SOURCE DATA:
•••

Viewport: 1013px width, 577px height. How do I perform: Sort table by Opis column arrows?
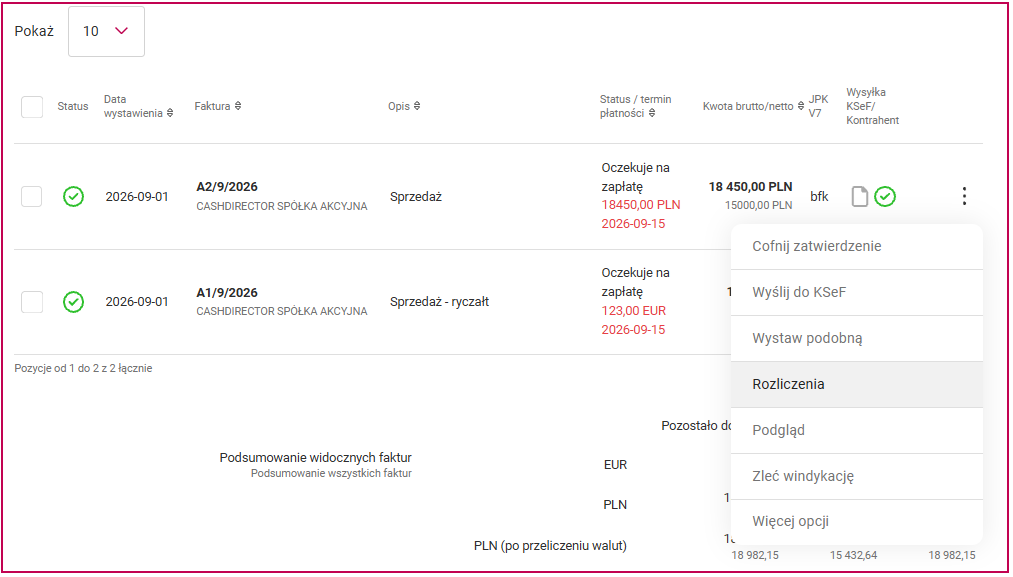[417, 106]
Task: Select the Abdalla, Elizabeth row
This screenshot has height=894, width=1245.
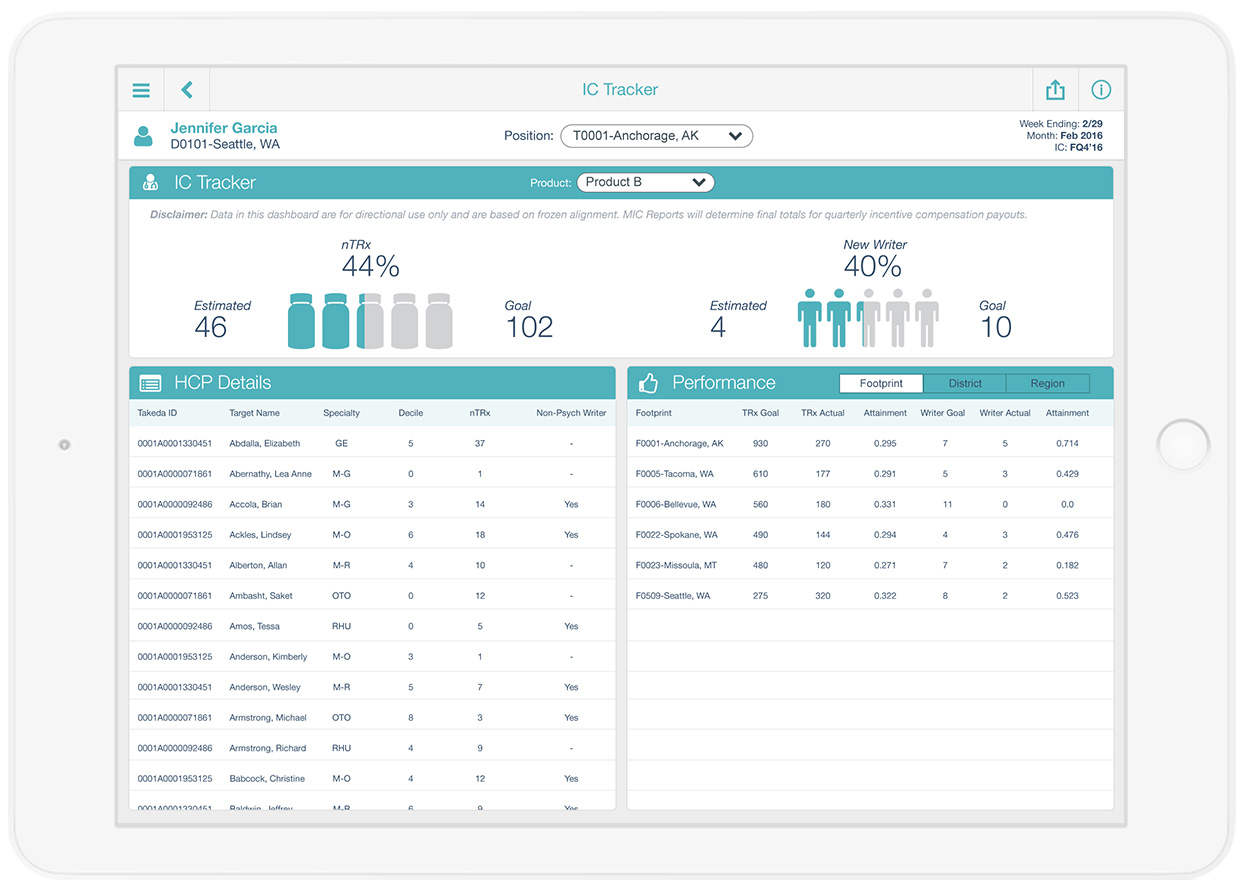Action: point(265,443)
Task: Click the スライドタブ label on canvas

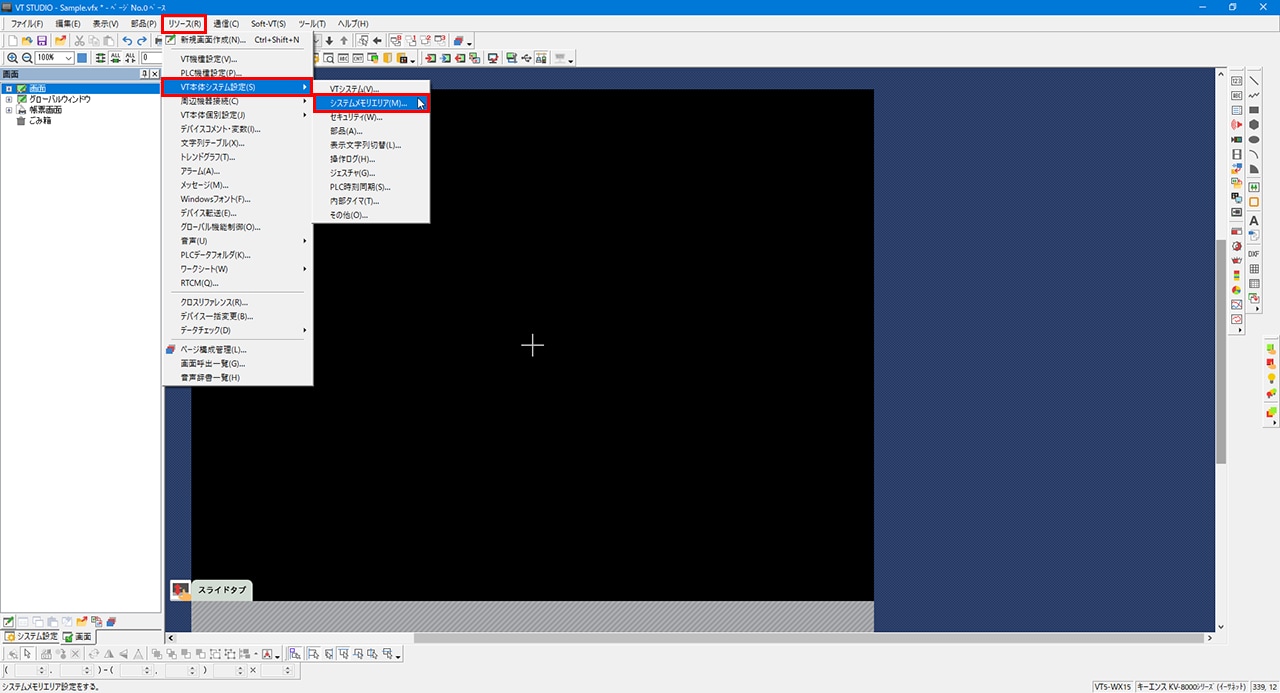Action: click(221, 590)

•••

REQUIRED TASK: Copy each line of the data that contains the word "height".

OUTPUT BELOW:
Viewport: 1013px width, 577px height. How do I perform: Sort table by Opis column arrows?
This screenshot has height=894, width=1245.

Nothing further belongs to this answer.